Introduction & Intelligent Agents
Sessions 1–4What AI is, where it came from, and the central abstraction the rest of the course rests on: the agent that perceives an environment through sensors and acts on it through actuators to maximise a performance measure. We classify environments and agent architectures so that later we can pick the right algorithm for a given problem shape.
- Place AI historically and distinguish "thinking/acting humanly vs. rationally".
- Define a rational agent and the PEAS (Performance, Environment, Actuators, Sensors) framing.
- Classify environments: observable, deterministic, episodic, static, discrete, single-/multi-agent.
- Map a real task onto a formal problem: states, initial state, actions, transition model, goal test, path cost.
Set expectations and lay the philosophical and technical groundwork for what "artificial intelligence" means.
- Introduction. Course logistics, the three coding deliverables and the GenAI policy. Sets the contract: you will not just read about algorithms, you will implement and compare them.
- Expectations & contents. The arc from search → games → CSPs → reasoning under uncertainty. Each block answers a different question: find a path, beat an opponent, satisfy constraints, and act despite incomplete knowledge.
- Philosophical & technical foundations of AI. The four classic schools come from crossing two axes — thinking vs. acting and humanly vs. rationally — giving cognitive modelling, the laws of thought, the Turing test, and the rational-agent view. The course commits to the last: build agents that do the right thing, measured against a performance measure, rather than imitate people.
Reading: Russell & Norvig (AIMA), Ch. 1 — Introduction (esp. 1.1 foundations, 1.2 acting/thinking humanly/rationally).
Trace how the field rose, fell and rose again, and survey what AI does today.
- Inception of AI. The 1956 Dartmouth workshop named the field; early wins were symbolic — the Logic Theorist, GPS (General Problem Solver) and Rosenblatt's perceptron — built on search and logic rather than data.
- Ups and downs of the industry. Over-promising and limits (e.g. Minsky & Papert's perceptron critique) triggered the AI winters of funding collapse; expert systems boomed and busted in the 1980s; the 2010s deep-learning resurgence came from data + GPUs + backprop at scale.

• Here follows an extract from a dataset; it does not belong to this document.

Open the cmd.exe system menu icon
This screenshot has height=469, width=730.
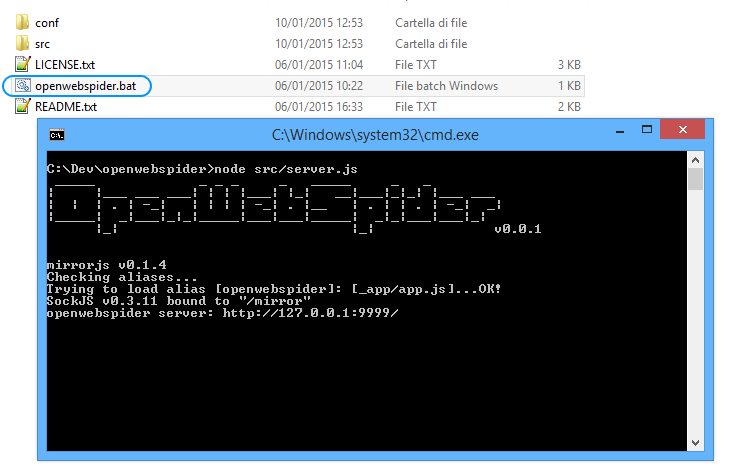[58, 135]
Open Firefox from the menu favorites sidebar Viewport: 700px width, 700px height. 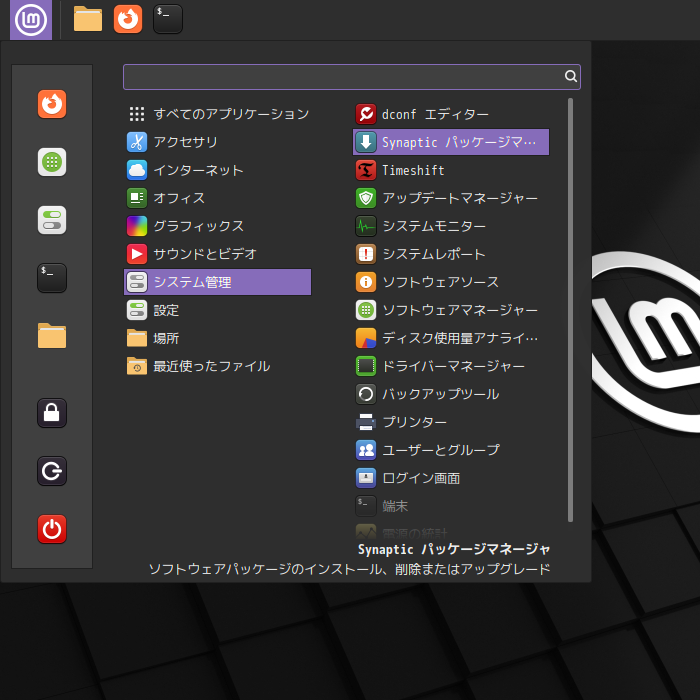[x=52, y=104]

- State-of-the-art applications. Game-playing milestones map onto this course: Deep Blue (1997, alpha-beta search → Module 4), AlphaGo/AlphaZero (2016+, MCTS + learned evaluation → S13), and today's foundation models. Game milestones are recurring public benchmarks of progress.

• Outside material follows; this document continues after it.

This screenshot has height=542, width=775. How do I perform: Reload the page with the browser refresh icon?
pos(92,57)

Reading: AIMA Ch. 1.3–1.4 (history & state of the art); Clancy, Playing with Reality (intro) for the cultural lens on why games drive AI.

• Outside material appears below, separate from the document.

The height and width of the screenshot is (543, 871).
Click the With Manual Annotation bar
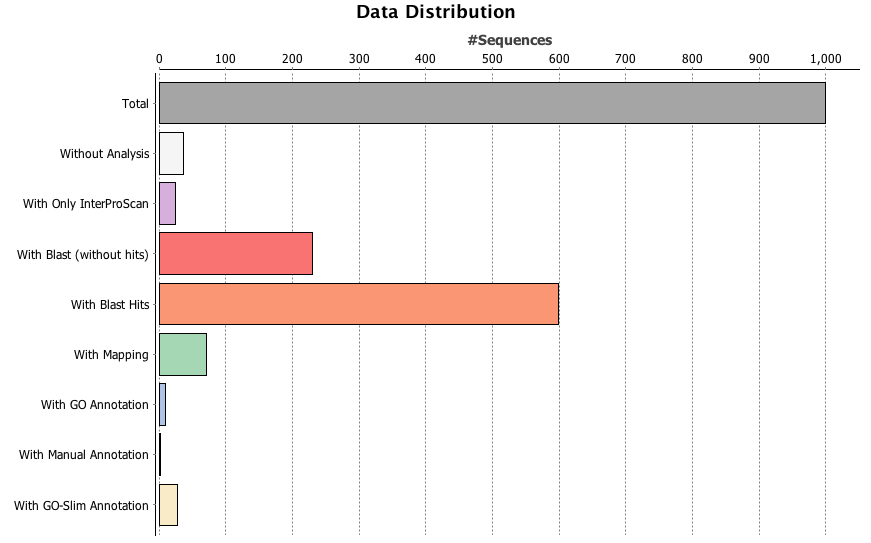(160, 455)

Define the agent abstraction and the dimensions along which environments vary.
- Understanding agents. The perceive–decide–act loop; percept sequences and the agent function.
- Rationality and agents. A rational agent maximises the expected performance measure given its percepts and knowledge.
- Properties of environments. Fully/partially observable, deterministic/stochastic, episodic/sequential, static/dynamic, discrete/continuous, single-/multi-agent.
- Structure of agents. The agent = architecture + program.
Reading: AIMA Ch. 2 — Intelligent Agents (2.2 good behaviour/rationality, 2.3 environment properties, 2.4 agent structure).
Catalogue agent architectures and formalise a task as a search problem.
- Types of agents. A ladder of increasing capability: simple-reflex (condition–action rules on the current percept only), model-based reflex (keeps internal state to handle partial observability), goal-based (searches for action sequences that reach a goal), utility-based (chooses among goals by expected utility), and learning agents (improve any component from experience).
- Inner working of agents. A model-based agent maintains state $s_{t+1}=f(s_t, a_t, \text{percept}_t)$ using a transition model and a sensor model, so it can act sensibly when it cannot see the whole world — the seed of belief-state reasoning (S10) and the Ghosts agent.
- Formulation of agent problems. Turn a task into a search problem: states, an initial state, actions, a transition model (
Result(s,a)), a goal test, and a path-cost function. Worked example (8-puzzle): a state is a tile arrangement, an action slides the blank, the goal test is "tiles in order", and step cost is 1 — nothing more is needed for Module 2's algorithms to run.
Reading: AIMA Ch. 2.4 (agent programs/types); Ch. 3.1 (problem-solving agents & problem formulation).